Researchers at the University of Chicago at Illinois have done just that to the latest artificial intelligence machine.
They administered the standard psychological tests to the AI, rather unromantically named ‘ConceptNet 4’. The machine did well on the tests of vocabulary and of similarities in meaning. It was right up there with a pretty smart 4-year-old.
That’s as you’d expect since this AI is built around a network of concepts. By using short phrases and words it has been taught the connections between things and their functions and meanings.
For example it knows that one of the uses of a thing called a ‘saxophone’ is for something else called ‘jazz’. And it knows that people want to do something called ‘learning’ because they are ‘motivated by’ something called ‘wanting to know’. And so on…
Where the AI falls down—and is way behind a normal 4-year-old—is in basic common sense. That’s why the computer did much worse when it tried to answer the ‘why’ questions.
As children we learned so much about the world by exploring:
“All of us know a huge number of things.

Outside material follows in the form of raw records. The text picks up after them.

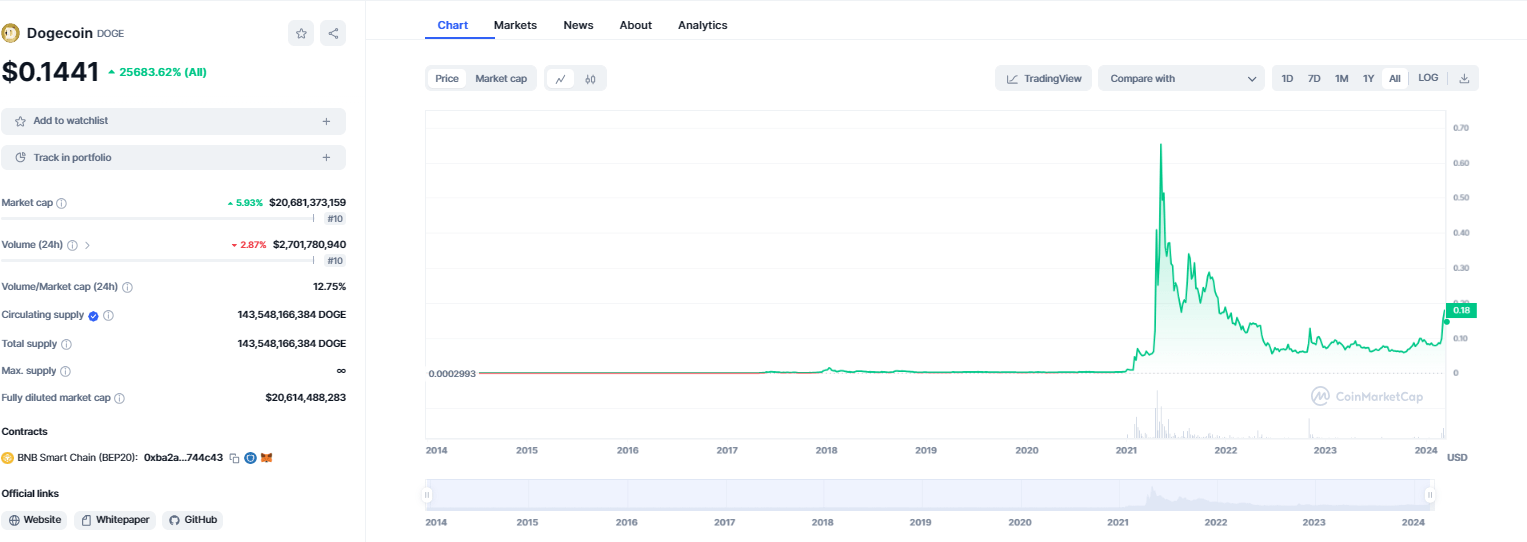Image resolution: width=1527 pixels, height=542 pixels.
Task: Click the share icon beside Dogecoin
Action: coord(333,33)
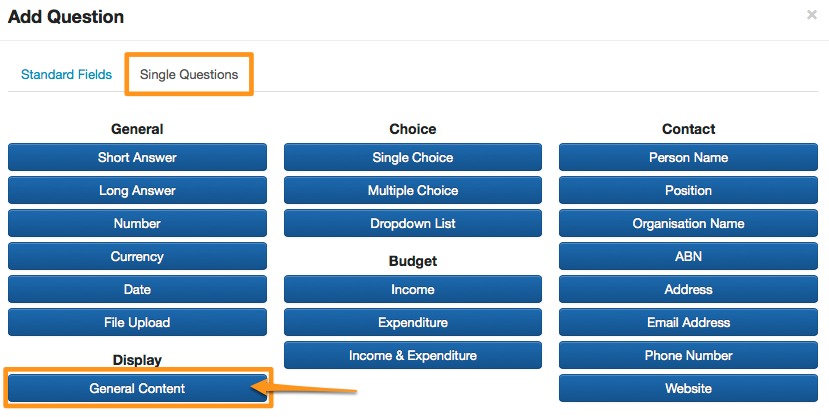Image resolution: width=829 pixels, height=417 pixels.
Task: Add a Currency question field
Action: coord(137,256)
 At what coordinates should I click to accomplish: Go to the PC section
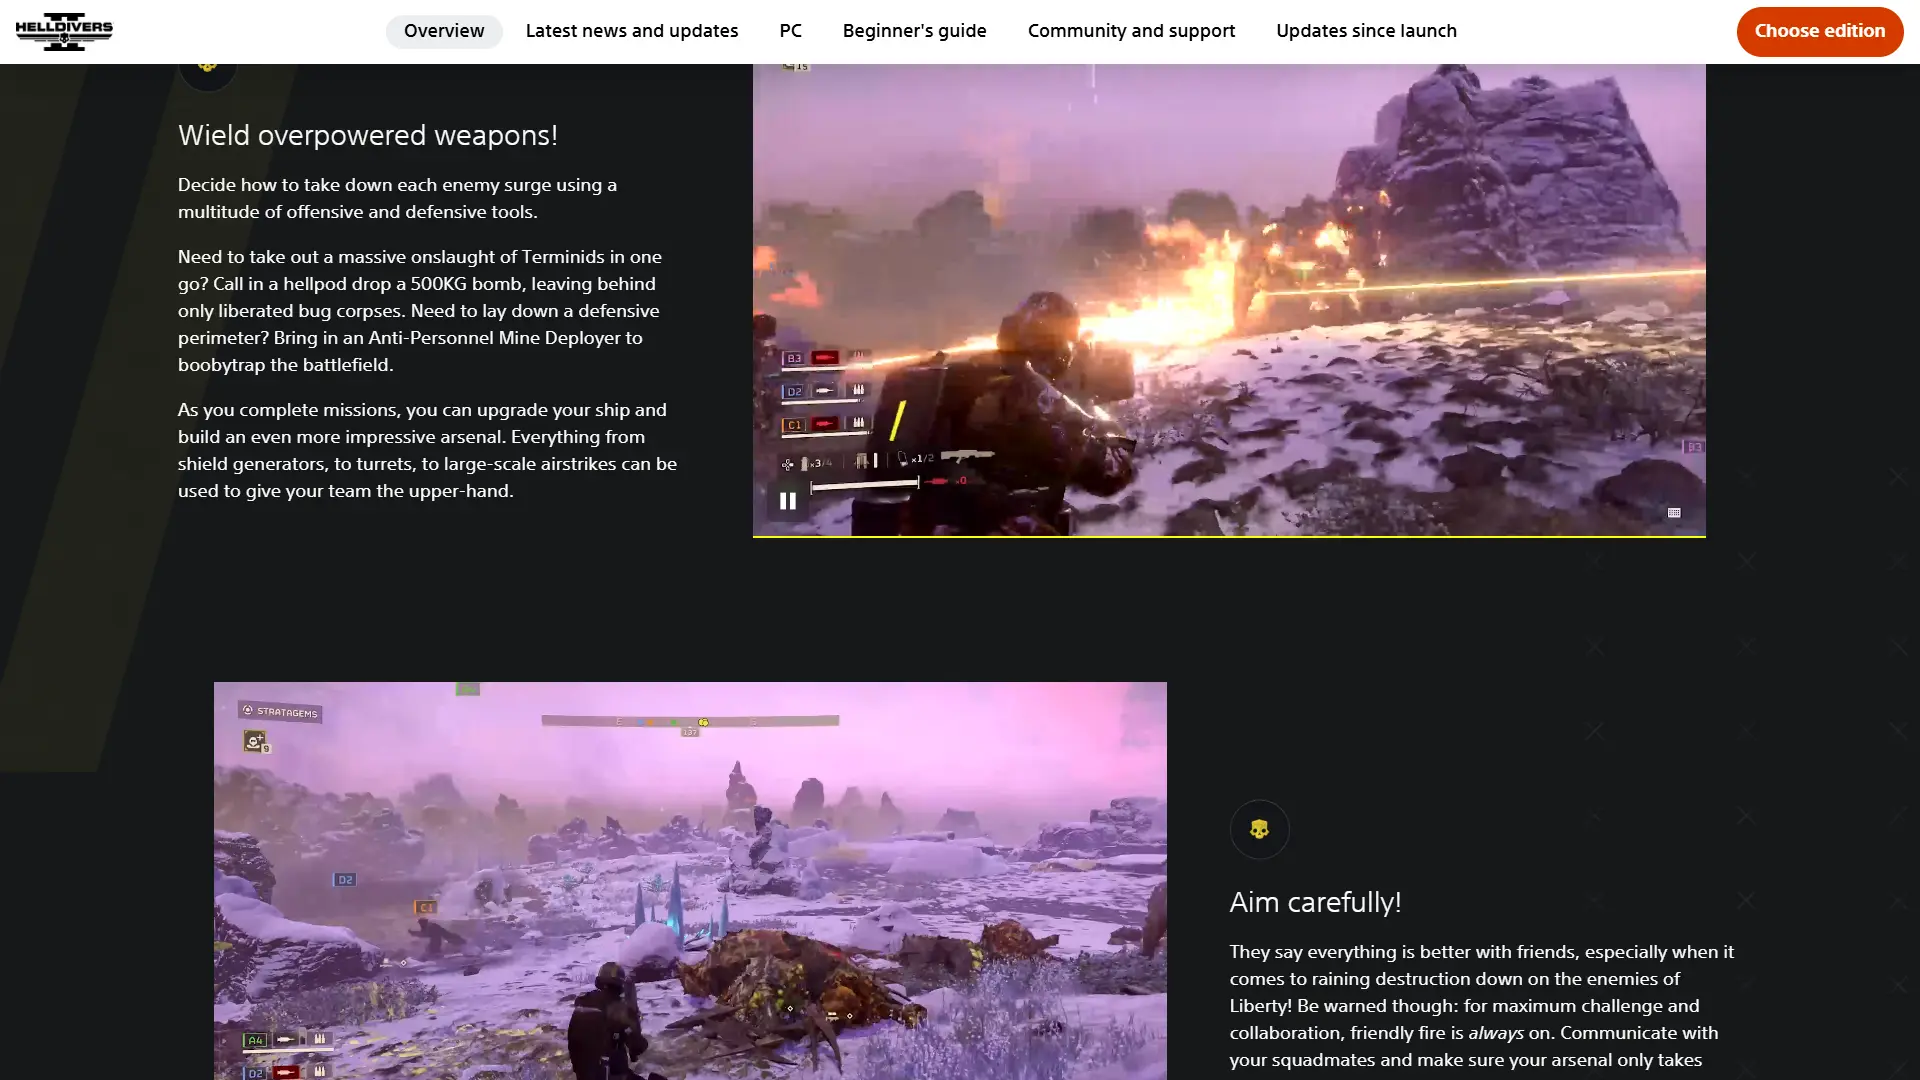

As babies, we crawled around and yanked on things and learned that things fall. We yanked on other things and learned that dogs and cats don’t appreciate having their tails pulled. Life is a rich learning environment.” (Professor Bob Sloan in the press release.)
The computer, though, has to be told everything; it can’t work much out for itself:
“A computer may know the temperature at which water freezes, but we know that ice is cold.”
“We’re still very far from programs with common sense–AI that can answer comprehension questions with the skill of a child of 8”
The truth is that while the latest generation of AIs are making great leaps forward, if a real four-year-old had these scores, we’d think there was something seriously wrong with it.
So, little chance the machines will become our overlords any time soon.